The seven grants announced today will establish and enhance more than 9,700 acres of shortleaf pine and riparian forests within the Cumberland Plateau, improving habitat for game species including wild turkey and northern bobwhite and other forest-dependent birds like Bachman’s sparrow.
In addition, the projects will improve 77 miles of in-stream and riparian habitats to benefit multiple fish and mussel species including blueface darter, eastern hellbender and Alabama lampmussel.
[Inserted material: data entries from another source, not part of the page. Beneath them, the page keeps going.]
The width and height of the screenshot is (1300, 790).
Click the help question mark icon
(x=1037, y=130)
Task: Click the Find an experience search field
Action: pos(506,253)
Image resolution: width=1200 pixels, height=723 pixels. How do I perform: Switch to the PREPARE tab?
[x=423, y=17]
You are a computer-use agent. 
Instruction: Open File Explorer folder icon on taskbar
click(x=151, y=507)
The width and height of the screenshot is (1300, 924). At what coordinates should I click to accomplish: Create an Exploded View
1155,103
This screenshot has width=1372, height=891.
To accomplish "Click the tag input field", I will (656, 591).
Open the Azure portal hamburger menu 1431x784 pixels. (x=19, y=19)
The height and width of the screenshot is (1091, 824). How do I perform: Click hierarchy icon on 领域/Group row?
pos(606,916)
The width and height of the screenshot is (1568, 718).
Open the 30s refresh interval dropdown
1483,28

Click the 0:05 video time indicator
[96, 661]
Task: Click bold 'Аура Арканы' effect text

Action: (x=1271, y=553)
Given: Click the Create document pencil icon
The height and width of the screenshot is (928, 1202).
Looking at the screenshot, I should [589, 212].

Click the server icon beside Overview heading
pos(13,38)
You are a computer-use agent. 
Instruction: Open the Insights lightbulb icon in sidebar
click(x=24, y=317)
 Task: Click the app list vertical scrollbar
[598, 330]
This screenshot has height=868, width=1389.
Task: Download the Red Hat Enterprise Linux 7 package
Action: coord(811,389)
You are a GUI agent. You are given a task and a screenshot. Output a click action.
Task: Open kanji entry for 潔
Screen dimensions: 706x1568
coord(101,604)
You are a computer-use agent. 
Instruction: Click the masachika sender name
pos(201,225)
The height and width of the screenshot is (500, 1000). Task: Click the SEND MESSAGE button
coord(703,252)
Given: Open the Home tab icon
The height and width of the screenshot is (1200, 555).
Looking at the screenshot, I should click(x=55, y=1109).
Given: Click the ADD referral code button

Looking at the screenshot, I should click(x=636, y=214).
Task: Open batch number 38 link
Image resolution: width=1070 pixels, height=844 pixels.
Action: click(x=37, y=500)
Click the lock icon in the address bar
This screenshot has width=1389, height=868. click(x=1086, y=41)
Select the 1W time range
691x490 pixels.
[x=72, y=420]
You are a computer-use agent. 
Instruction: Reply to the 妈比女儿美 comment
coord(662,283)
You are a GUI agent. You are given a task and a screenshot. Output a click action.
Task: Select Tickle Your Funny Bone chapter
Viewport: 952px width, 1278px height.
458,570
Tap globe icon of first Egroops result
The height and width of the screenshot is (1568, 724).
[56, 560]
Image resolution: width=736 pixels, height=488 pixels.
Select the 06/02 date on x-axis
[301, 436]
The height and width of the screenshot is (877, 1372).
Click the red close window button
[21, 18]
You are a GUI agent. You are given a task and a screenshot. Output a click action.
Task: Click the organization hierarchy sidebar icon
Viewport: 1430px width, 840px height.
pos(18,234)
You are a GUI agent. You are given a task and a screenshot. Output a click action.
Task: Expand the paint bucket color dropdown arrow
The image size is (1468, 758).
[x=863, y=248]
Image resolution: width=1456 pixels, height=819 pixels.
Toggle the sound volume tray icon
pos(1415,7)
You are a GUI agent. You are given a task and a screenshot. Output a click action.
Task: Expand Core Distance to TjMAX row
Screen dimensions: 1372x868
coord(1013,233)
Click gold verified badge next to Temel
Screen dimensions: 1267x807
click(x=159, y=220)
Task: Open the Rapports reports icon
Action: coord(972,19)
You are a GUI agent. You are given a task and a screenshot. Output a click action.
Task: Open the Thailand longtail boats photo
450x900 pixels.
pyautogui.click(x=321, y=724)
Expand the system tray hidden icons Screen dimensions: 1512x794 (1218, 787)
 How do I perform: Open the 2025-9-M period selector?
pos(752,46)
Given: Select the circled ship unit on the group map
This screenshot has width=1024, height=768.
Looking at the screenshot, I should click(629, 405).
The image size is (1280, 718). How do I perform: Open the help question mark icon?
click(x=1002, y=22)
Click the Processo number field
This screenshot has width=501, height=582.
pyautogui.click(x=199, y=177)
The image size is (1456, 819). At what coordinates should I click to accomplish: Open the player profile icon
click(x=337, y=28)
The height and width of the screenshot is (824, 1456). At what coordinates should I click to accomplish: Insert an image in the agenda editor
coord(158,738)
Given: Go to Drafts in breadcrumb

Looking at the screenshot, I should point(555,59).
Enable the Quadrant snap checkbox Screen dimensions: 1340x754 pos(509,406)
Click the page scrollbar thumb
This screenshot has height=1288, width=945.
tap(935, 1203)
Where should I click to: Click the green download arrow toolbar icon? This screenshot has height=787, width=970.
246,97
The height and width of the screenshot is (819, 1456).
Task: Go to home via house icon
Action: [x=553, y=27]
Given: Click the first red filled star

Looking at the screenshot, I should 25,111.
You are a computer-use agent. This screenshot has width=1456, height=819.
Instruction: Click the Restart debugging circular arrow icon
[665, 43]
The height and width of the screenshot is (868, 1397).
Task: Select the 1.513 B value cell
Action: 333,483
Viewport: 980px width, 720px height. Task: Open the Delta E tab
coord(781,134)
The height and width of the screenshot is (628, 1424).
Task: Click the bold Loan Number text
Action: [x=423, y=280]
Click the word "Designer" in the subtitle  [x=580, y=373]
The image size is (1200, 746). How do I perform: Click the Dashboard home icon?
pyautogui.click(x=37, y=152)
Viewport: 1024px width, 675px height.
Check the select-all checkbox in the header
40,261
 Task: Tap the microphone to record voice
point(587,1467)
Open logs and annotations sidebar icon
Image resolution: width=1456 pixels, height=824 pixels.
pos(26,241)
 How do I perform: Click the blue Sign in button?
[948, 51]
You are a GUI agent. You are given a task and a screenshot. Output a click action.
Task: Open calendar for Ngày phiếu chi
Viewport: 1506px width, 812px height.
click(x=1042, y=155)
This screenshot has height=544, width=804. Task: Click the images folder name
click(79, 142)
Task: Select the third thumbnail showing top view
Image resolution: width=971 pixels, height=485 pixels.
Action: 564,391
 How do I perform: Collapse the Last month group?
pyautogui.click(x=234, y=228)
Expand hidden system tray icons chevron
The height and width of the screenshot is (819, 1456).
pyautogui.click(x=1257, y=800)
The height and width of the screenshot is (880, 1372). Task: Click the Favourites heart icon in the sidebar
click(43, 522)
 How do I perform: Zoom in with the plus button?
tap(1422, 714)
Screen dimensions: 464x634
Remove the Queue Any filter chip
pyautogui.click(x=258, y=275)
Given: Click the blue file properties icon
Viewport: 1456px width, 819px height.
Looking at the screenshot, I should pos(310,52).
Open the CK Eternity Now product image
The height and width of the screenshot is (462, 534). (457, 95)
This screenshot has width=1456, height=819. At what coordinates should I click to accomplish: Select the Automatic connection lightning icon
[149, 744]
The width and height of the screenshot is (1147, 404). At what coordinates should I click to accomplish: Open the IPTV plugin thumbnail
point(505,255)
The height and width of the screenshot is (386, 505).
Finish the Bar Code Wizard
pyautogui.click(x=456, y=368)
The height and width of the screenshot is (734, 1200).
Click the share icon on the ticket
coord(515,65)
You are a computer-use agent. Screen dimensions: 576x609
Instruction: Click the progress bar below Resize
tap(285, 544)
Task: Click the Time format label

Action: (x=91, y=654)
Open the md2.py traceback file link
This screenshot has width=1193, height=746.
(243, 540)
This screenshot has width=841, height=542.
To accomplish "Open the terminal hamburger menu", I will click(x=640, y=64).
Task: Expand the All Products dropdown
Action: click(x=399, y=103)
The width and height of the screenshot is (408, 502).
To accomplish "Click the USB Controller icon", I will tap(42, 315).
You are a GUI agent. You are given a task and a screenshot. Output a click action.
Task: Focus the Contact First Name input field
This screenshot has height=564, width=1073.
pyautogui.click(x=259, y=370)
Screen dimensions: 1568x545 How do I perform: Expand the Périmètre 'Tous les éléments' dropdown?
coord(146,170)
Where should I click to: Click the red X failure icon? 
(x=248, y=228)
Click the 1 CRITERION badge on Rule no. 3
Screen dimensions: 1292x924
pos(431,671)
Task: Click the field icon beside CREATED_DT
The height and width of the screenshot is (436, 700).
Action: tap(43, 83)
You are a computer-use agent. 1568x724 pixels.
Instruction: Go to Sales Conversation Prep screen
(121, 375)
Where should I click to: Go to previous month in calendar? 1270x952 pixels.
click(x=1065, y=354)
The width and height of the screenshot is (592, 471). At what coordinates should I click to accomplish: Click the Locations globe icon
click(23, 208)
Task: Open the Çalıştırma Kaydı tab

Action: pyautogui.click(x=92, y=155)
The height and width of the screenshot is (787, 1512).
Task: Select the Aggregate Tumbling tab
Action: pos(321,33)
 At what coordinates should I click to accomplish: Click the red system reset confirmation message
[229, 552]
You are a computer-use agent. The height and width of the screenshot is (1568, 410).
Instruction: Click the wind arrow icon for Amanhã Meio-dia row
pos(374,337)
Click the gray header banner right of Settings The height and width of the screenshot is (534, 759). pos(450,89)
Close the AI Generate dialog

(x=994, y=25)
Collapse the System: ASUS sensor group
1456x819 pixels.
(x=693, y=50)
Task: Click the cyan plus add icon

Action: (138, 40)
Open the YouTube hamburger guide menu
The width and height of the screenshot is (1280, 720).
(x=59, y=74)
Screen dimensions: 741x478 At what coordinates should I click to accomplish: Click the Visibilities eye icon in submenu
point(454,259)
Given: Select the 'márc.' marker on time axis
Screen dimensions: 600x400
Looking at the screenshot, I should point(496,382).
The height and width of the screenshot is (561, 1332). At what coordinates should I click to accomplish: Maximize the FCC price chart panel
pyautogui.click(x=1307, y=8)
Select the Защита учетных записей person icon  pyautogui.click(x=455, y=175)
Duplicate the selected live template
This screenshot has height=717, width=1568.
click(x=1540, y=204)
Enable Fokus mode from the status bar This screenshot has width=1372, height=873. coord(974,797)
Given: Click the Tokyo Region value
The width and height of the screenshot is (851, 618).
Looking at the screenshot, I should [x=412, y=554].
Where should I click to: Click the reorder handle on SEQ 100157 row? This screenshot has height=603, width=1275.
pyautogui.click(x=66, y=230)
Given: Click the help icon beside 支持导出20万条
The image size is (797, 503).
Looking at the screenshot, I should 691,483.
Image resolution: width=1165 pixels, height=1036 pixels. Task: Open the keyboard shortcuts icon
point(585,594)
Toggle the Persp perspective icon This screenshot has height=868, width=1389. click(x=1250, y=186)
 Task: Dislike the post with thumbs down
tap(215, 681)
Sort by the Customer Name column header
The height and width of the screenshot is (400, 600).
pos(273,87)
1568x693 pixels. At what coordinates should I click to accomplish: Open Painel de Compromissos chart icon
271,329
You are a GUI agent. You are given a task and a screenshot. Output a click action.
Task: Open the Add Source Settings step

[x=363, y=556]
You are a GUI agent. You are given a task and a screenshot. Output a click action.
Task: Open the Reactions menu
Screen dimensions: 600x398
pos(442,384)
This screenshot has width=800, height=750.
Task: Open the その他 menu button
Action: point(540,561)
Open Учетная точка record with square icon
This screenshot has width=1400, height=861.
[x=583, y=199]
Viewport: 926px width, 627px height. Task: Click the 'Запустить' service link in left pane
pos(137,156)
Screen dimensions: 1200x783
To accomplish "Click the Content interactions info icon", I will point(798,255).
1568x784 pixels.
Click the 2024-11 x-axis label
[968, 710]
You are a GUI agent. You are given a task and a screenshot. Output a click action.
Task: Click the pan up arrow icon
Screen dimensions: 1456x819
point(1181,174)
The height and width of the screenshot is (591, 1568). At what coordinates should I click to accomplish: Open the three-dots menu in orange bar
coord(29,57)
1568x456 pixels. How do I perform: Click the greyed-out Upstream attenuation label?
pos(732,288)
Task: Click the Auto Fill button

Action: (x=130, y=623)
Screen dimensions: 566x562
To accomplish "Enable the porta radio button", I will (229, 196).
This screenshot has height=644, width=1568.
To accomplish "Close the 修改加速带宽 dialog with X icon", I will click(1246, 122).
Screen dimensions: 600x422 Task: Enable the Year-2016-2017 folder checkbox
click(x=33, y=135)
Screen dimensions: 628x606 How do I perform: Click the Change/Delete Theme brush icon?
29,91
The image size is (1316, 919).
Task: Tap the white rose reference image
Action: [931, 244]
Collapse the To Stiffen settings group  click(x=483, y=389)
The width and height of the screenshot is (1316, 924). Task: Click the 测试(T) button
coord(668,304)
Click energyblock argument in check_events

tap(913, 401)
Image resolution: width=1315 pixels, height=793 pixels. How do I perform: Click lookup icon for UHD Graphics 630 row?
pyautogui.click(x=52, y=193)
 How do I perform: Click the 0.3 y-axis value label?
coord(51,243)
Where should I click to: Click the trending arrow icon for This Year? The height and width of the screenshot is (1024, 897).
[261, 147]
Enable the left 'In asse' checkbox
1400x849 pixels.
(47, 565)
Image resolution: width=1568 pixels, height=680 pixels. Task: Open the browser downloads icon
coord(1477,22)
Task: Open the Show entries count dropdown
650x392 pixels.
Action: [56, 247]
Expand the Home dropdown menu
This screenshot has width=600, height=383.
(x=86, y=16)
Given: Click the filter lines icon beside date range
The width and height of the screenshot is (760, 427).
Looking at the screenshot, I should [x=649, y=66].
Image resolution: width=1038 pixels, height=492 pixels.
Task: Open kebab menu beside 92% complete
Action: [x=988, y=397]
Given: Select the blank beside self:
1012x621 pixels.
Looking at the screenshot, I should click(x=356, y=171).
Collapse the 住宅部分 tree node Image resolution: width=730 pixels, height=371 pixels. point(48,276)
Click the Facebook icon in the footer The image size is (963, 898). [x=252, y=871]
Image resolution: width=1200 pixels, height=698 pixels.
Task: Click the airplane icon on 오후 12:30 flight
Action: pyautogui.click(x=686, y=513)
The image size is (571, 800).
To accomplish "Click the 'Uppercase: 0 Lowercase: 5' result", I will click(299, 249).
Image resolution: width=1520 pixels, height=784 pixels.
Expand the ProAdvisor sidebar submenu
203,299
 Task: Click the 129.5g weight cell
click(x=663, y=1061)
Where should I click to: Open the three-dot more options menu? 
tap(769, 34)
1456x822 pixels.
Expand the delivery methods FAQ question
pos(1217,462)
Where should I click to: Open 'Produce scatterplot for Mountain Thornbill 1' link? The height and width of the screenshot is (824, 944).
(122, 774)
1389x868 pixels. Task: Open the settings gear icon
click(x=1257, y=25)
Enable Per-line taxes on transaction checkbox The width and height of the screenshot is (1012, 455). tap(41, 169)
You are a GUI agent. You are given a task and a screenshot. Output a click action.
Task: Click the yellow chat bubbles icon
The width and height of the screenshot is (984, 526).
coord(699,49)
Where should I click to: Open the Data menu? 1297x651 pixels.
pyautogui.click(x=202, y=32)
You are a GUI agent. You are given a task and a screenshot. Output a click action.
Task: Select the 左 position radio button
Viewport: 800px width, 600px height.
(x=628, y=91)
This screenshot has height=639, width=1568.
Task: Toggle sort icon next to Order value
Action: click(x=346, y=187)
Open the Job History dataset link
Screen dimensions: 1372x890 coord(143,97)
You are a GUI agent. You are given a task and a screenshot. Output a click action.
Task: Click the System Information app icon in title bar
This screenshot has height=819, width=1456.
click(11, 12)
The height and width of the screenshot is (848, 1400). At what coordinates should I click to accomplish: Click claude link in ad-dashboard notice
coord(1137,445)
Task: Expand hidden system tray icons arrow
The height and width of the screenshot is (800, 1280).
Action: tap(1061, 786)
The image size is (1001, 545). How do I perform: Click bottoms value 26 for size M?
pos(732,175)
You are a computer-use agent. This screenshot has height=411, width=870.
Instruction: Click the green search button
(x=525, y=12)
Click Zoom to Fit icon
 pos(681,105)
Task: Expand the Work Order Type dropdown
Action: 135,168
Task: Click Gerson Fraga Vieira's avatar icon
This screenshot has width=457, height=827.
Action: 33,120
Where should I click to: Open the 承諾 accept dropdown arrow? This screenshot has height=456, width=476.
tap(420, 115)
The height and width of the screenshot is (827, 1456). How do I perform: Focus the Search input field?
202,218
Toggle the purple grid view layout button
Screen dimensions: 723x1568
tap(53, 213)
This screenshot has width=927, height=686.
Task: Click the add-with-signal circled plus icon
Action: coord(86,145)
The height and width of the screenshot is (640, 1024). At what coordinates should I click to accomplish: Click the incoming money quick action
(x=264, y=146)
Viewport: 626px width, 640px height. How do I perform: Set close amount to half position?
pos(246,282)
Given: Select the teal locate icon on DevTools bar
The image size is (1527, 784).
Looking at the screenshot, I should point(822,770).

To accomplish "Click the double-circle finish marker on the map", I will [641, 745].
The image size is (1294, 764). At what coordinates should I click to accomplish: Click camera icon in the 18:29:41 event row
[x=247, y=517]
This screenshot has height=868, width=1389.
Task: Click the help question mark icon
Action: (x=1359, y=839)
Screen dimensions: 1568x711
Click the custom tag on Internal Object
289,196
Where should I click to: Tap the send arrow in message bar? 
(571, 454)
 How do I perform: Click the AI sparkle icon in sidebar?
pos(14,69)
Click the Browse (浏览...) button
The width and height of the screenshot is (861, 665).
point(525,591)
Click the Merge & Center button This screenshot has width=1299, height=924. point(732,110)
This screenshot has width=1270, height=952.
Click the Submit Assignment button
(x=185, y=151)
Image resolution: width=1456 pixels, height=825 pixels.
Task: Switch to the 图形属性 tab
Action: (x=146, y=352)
These efforts will also engage more than 1,400 private landowners through technical assistance and outreach.
The grants were awarded through the Cumberland Plateau Stewardship Fund, a public-private partnership between NFWF and the U.S. Department of Agriculture’s Natural Resources Conservation Service, the U.S. Fish and Wildlife Service, International Paper’s Forestland Stewards Partnership, American Forest Foundation’s Southern Woods for At-Risk Wildlife Initiative and Altria Group.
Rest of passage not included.